"The Spectral Discriminator"
The Spectral Discriminator
For decades, gamma-ray bursts were classified by duration: short bursts (< 2 seconds) from neutron star mergers, long bursts (> 2 seconds) from collapsing massive stars. The two-second boundary became textbook knowledge.
Zhang et al. show duration alone is insufficient. Spectral hardness — the ratio of high-energy to low-energy photons — is the primary discriminator between merger and collapsar progenitors.

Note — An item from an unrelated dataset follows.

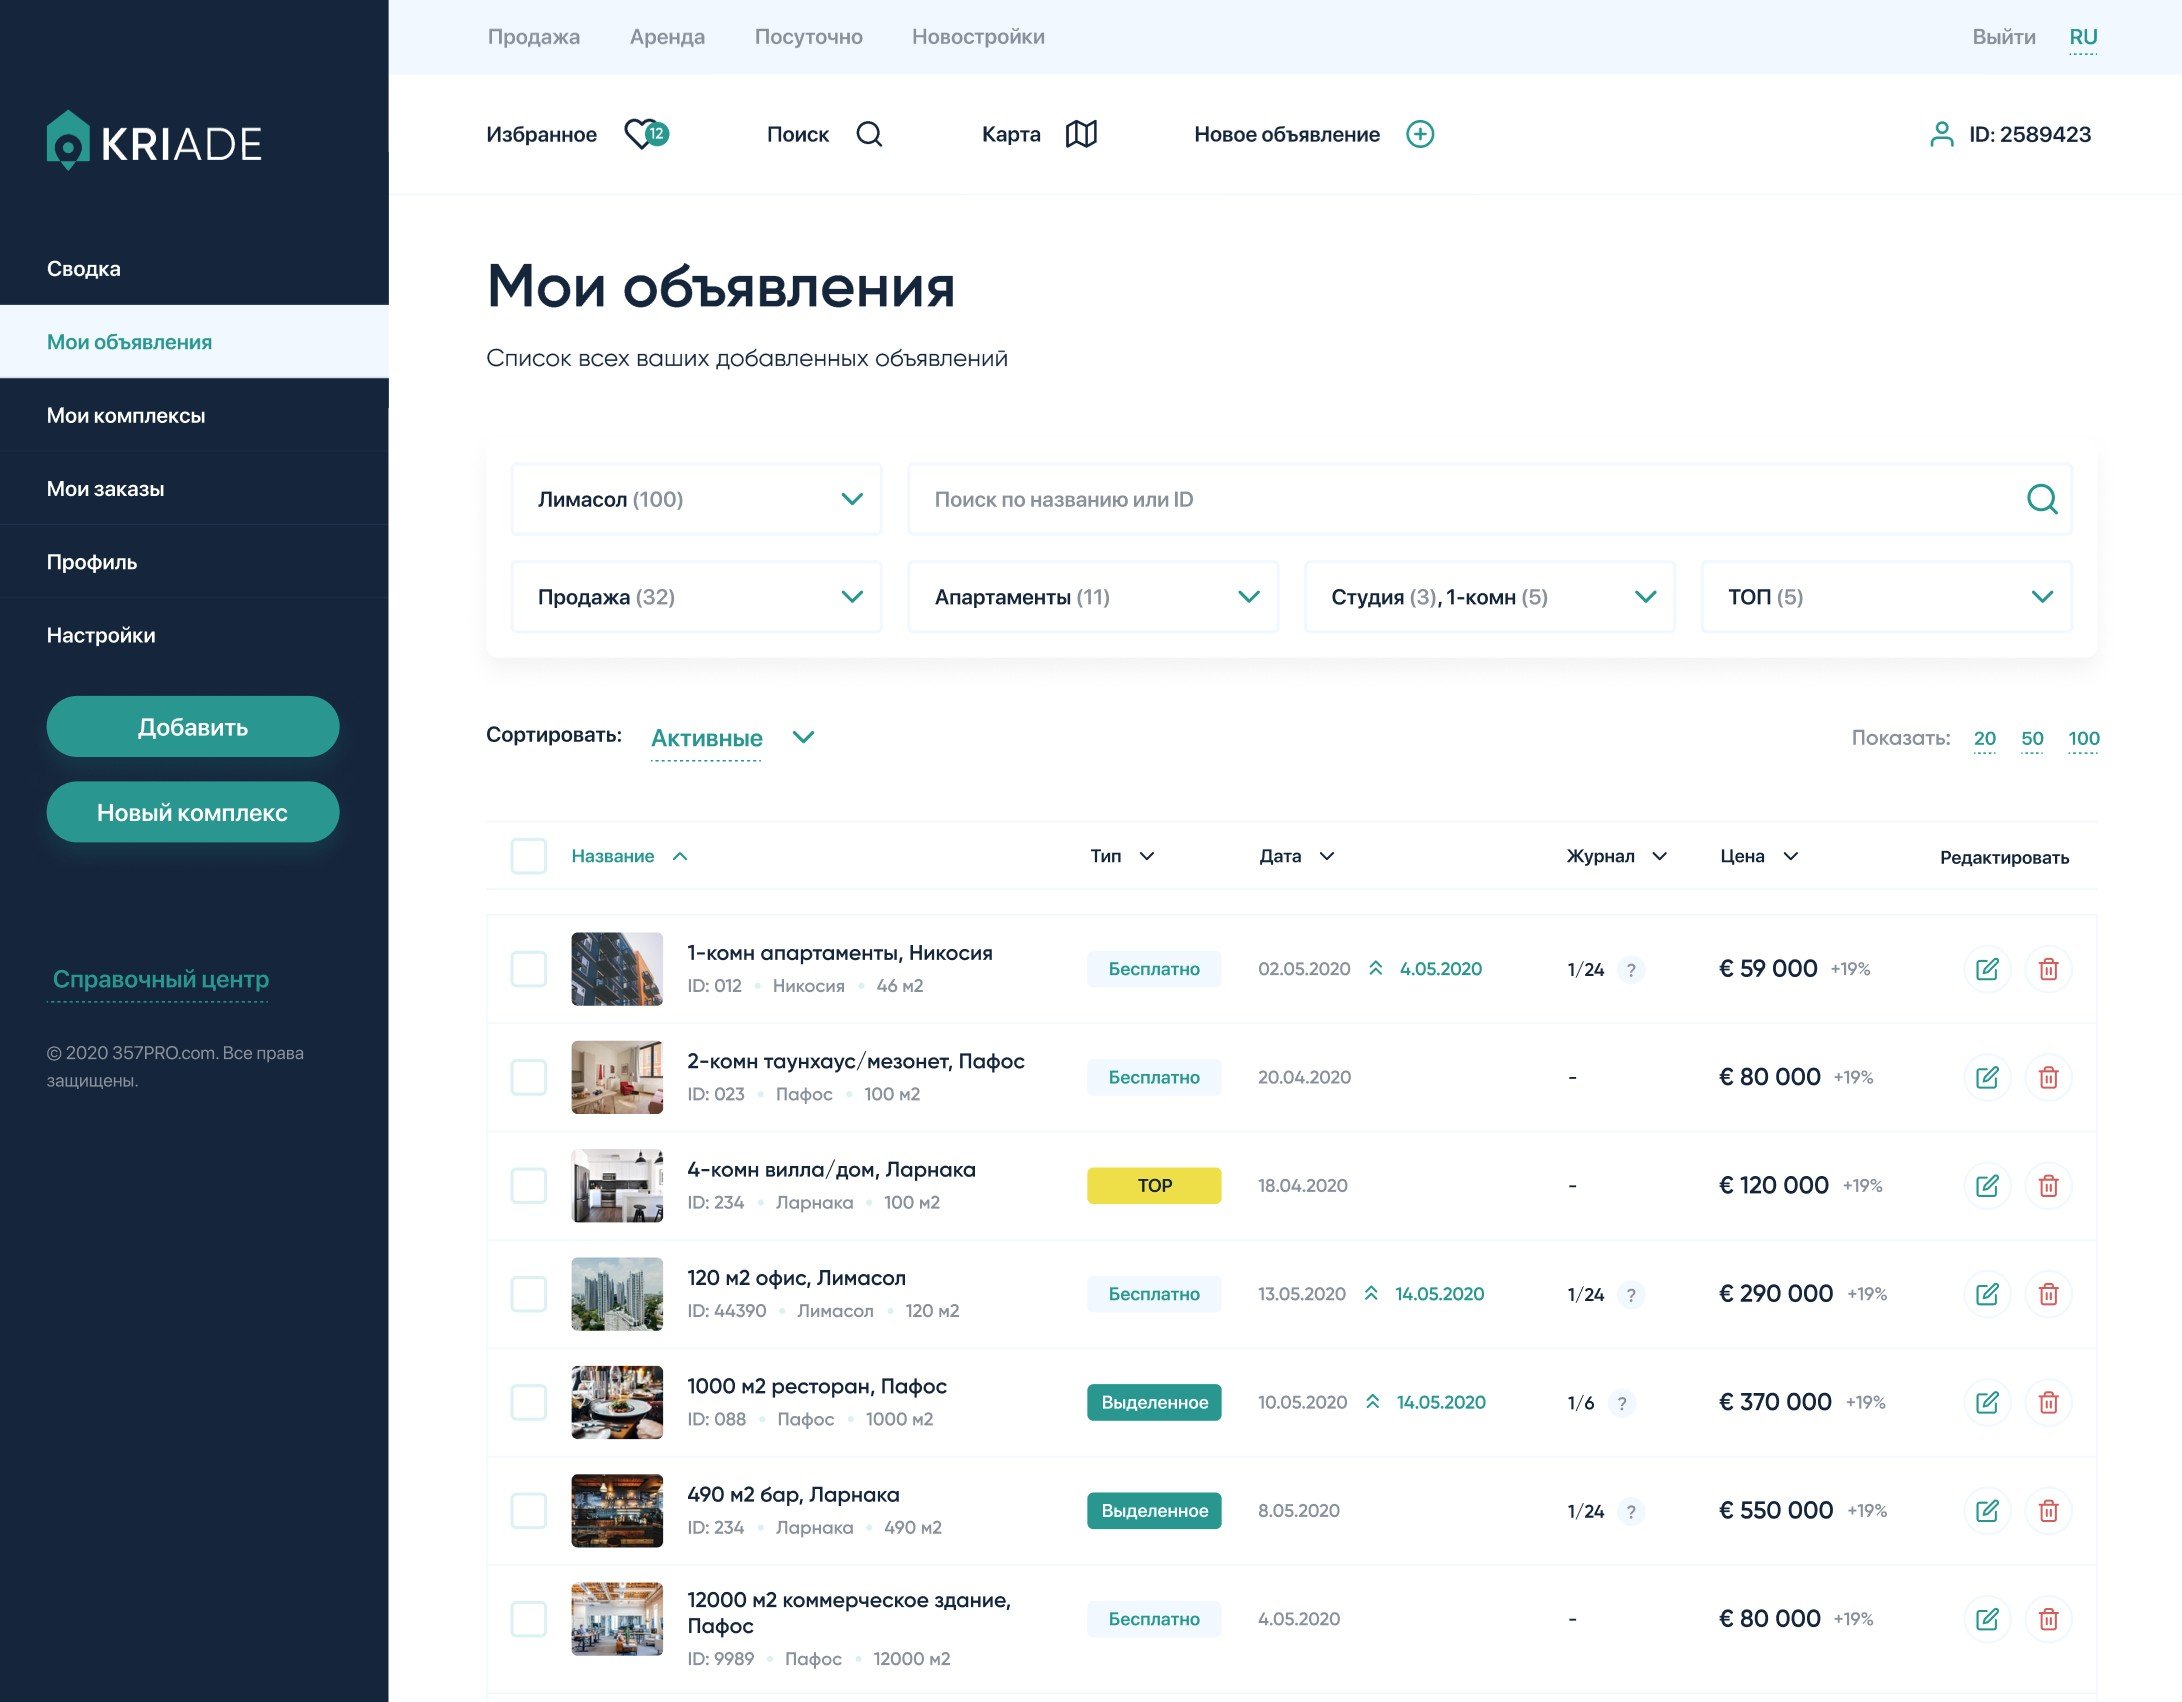Edit the 1-комн апартаменты, Никосия listing
Viewport: 2182px width, 1702px height.
pyautogui.click(x=1986, y=969)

The finding overturns the standard classification. Many bursts classified as “long” by duration have spectral properties consistent with mergers. Many “short” bursts have collapsar-like spectra. Duration correlates with mechanism but doesn’t determine it. Spectral hardness correlates more strongly and is more physically motivated: the radiation mechanism differs between the two progenitor types, and that difference manifests in the energy distribution, not the temporal profile.
The misclassification rate under duration-based taxonomy is substantial enough to contaminate population studies. Samples of “short” bursts contain merger impostors; samples of “long” bursts contain collapsar impostors. Statistical analyses that treat these as pure populations inherit systematic biases.
The fix is straightforward: use the spectrum, not the clock. But the fix requires abandoning a classification scheme that has organized the field for thirty years. The two-second boundary was useful — it was just measuring the wrong thing. Duration is a proxy for mechanism, and proxies fail at the boundaries.
The explosion itself doesn’t care how long it lasts. It cares how energetic its photons are.